Aim of the task: Print the lines of the listing starting with the line that contains "Select 省情 in the navigation bar" and going on through the line that contains "Expand the Rewards menu", leaving out the pictures.

Stored data:
<<<<

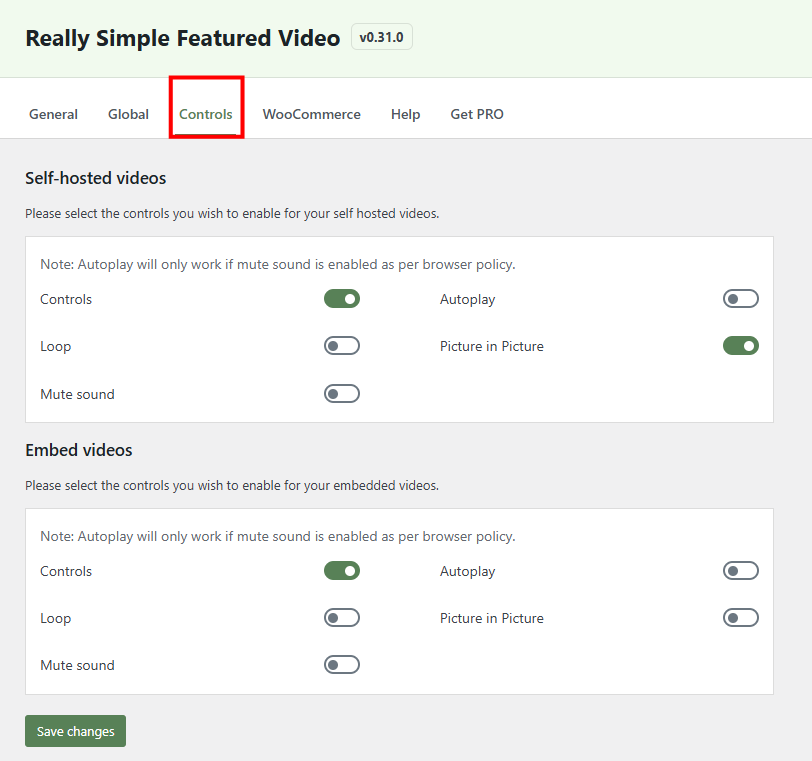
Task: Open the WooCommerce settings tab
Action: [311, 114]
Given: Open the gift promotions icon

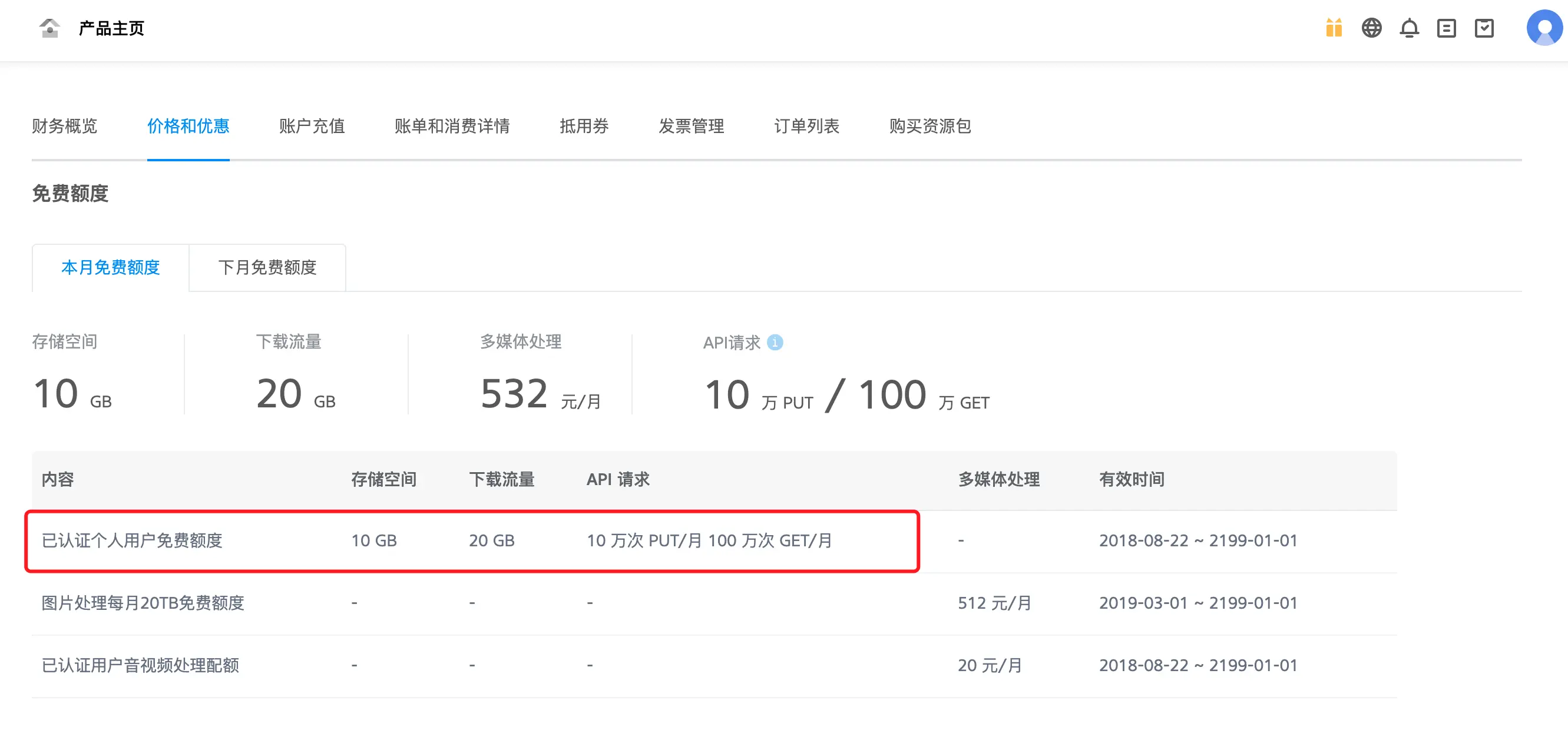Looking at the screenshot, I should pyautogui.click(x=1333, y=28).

>>>>
<<<<

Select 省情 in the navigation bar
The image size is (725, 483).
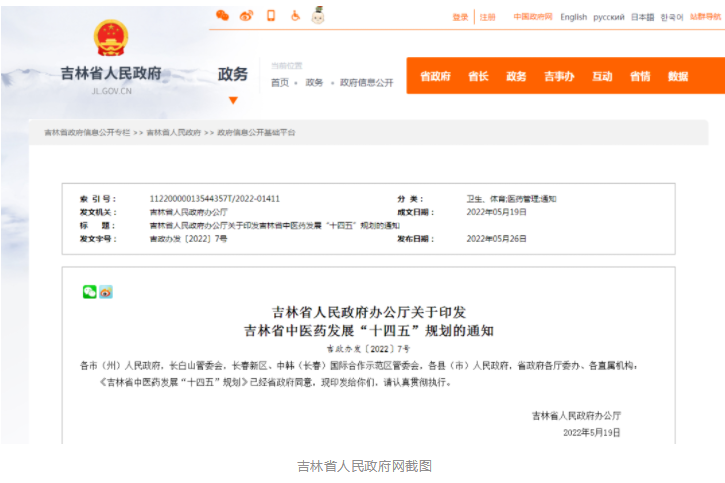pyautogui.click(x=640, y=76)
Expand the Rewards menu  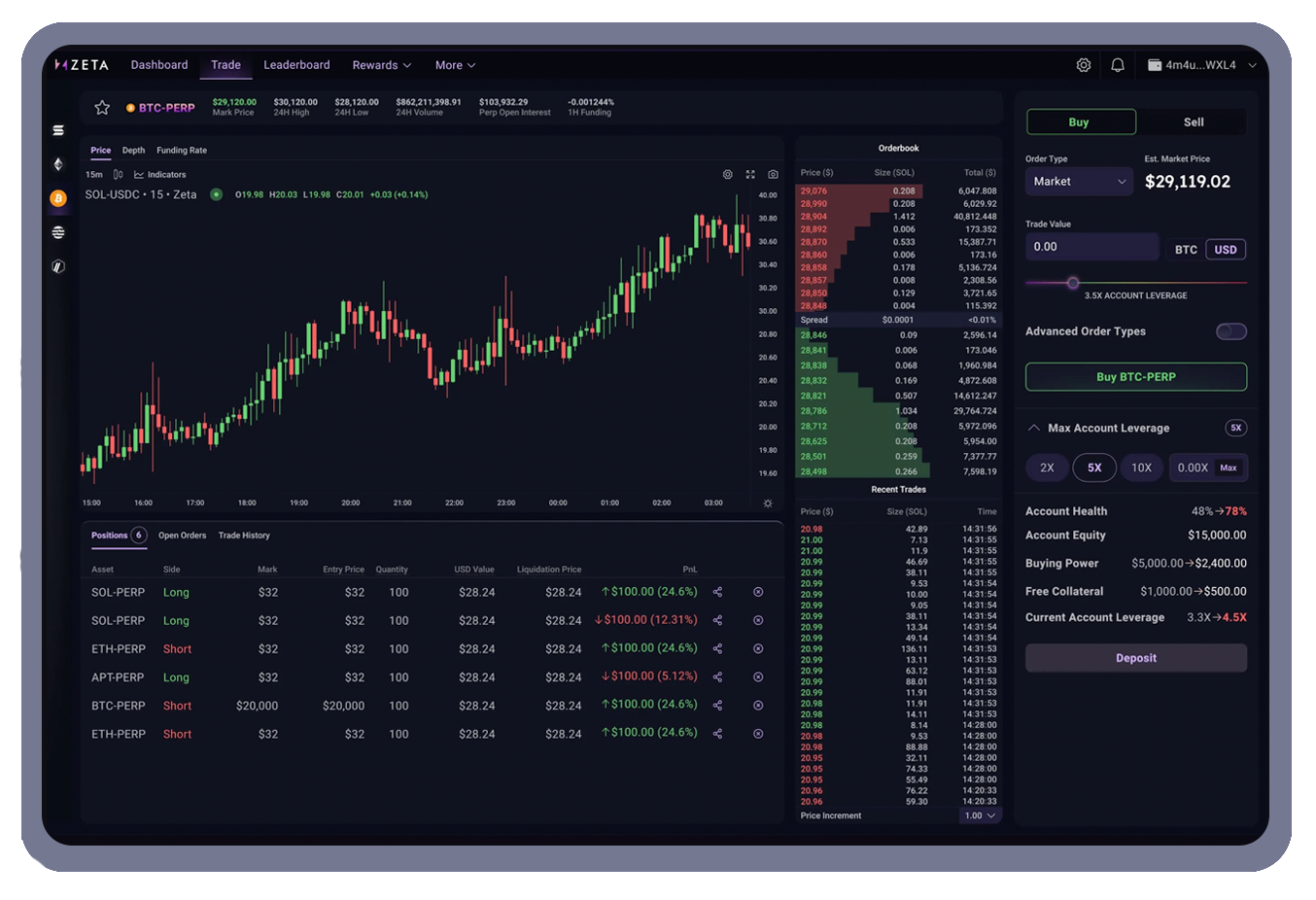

>>>>

Exercise solution:
Select 省情 in the navigation bar
The image size is (725, 483).
pyautogui.click(x=640, y=76)
Expand the Rewards menu  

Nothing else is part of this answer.